FWIW...

> On Feb 25, 2022, at 3:10 PM, Dino Farinacci <farina...@gmail.com> wrote:
> 
>> Is LISP really part of the Internet Architecture ? I thought (unfortunately)
>> not. E.g.: i don't think i can become an Internet transit ISP without 
>> participating
>> in the "native" BGP routing. "Hey, i don't want these gigantic BGP Internet
>> routing tables, and my customers don't need it. I just want do do LISP".
> 
> LISP isn't really tunnels (if you look really really closely)

Agreed; it’s what I presented to Russ White, et al., in 2006 as a “recursive 
router”. If done correctly (IMO), it makes a network subnet look like a router 
to the rest of the network.

> but to quote Noel "Tunnels were never first class citizens of the Internet 
> architecture". Take it for what's it worth.

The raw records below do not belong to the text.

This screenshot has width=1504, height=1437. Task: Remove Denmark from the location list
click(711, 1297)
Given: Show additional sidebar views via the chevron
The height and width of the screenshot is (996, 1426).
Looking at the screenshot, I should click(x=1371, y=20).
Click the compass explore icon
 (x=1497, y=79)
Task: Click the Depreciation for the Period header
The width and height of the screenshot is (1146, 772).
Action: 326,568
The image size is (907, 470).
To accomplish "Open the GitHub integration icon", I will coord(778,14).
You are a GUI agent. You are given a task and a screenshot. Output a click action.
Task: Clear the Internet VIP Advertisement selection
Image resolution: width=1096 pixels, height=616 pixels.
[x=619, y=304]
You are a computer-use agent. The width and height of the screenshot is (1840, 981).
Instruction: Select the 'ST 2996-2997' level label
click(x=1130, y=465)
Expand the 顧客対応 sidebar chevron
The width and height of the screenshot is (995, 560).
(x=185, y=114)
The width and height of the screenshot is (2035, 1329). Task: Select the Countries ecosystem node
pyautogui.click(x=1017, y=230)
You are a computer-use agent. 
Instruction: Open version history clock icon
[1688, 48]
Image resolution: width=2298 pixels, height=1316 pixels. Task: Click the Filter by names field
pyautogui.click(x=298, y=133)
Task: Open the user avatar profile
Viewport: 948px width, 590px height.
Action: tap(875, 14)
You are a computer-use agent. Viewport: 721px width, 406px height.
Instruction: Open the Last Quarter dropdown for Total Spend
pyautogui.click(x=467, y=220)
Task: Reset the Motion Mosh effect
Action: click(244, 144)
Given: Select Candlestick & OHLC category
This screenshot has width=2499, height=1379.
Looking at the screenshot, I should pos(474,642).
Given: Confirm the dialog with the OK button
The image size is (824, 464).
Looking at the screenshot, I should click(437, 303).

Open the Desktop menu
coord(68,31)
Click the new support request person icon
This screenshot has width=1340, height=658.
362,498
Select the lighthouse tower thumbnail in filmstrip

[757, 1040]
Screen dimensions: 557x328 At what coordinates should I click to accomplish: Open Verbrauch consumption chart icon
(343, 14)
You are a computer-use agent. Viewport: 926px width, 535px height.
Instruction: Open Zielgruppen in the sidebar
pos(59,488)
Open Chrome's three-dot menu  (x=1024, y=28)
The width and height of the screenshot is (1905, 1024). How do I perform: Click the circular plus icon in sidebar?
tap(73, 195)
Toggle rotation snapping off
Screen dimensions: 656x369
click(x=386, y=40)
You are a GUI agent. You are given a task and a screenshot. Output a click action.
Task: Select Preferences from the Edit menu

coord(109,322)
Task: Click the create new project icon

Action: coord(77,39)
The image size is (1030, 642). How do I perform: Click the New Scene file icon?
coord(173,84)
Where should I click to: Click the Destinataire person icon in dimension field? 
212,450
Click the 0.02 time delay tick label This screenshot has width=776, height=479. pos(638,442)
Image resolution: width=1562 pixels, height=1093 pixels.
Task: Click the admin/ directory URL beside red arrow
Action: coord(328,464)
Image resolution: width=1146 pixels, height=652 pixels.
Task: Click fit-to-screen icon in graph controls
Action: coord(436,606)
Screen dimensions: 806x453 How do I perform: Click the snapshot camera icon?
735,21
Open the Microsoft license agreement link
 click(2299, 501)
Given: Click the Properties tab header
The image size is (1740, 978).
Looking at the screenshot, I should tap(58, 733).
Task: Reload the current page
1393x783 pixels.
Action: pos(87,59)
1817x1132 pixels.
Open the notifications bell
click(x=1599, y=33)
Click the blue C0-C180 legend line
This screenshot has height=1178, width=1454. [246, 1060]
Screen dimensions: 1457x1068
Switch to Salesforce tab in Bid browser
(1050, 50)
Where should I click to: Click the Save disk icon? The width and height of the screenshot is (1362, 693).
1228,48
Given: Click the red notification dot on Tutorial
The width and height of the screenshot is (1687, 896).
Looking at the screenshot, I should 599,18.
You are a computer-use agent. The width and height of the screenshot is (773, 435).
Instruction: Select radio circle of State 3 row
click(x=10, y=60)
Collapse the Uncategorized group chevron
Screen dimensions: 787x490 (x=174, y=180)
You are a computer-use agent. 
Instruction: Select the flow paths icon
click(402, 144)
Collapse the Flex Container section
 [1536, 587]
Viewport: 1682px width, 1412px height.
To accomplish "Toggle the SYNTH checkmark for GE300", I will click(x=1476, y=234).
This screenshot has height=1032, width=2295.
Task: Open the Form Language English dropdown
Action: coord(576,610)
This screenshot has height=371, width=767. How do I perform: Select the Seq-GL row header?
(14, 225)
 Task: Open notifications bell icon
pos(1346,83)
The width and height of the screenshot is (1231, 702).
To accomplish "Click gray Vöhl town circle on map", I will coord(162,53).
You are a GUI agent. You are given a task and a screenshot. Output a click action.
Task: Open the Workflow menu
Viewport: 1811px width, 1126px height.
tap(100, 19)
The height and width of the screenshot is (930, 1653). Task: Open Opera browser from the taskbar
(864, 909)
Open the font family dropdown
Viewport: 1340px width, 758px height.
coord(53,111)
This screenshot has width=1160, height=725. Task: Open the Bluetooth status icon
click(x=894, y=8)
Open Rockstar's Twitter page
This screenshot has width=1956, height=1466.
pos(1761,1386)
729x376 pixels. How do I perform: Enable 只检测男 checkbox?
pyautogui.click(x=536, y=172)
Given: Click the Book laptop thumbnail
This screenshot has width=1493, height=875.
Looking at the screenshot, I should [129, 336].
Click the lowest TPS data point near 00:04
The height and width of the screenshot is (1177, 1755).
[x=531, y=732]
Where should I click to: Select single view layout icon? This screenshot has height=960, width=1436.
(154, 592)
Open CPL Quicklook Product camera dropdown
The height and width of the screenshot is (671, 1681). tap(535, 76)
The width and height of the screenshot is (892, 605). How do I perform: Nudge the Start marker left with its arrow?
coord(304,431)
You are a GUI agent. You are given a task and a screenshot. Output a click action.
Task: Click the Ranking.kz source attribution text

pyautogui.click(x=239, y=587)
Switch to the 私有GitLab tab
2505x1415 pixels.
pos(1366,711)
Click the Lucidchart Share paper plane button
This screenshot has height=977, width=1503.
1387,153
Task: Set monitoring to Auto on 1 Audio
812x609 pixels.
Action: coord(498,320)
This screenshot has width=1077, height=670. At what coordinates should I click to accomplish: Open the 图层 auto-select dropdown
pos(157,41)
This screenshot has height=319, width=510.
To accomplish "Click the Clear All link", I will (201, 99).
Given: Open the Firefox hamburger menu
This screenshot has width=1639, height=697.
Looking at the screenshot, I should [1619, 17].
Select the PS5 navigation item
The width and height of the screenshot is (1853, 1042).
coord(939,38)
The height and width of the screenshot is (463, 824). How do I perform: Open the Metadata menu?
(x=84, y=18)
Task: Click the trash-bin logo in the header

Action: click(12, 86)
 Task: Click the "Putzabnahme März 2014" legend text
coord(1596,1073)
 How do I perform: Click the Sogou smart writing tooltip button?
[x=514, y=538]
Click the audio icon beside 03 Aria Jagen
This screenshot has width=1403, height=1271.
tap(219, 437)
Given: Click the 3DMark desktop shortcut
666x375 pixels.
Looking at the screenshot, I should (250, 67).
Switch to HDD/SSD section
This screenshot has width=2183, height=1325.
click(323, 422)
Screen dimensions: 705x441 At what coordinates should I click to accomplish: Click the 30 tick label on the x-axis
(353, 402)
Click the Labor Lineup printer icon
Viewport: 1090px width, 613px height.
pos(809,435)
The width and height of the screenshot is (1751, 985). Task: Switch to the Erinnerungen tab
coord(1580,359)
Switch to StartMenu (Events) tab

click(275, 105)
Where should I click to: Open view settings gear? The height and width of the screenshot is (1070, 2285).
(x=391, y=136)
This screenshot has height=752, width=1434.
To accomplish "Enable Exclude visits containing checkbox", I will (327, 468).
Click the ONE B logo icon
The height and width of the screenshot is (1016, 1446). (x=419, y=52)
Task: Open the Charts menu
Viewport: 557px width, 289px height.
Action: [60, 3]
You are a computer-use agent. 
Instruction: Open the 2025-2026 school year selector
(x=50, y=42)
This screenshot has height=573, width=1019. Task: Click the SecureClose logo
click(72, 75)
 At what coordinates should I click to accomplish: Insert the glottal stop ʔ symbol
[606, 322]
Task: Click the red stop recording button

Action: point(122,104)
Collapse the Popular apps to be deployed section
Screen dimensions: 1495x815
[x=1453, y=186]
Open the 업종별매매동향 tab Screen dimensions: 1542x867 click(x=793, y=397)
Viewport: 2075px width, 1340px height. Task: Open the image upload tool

I disagree; a tunnel (done correctly) is isomorphic to a link. There’s no 
difference between tunnels and what we already rely on as “L2”.

The flaw is the OSI model assuming layer levels are absolute (they’re relative) 
from all viewpoints (again, relative). There’s a strong equivalence between a 
link, a tunnel, and a router (which, in essence, emulates shared link). And, 
interestingly, forwarding can also be described as recursive tunneling.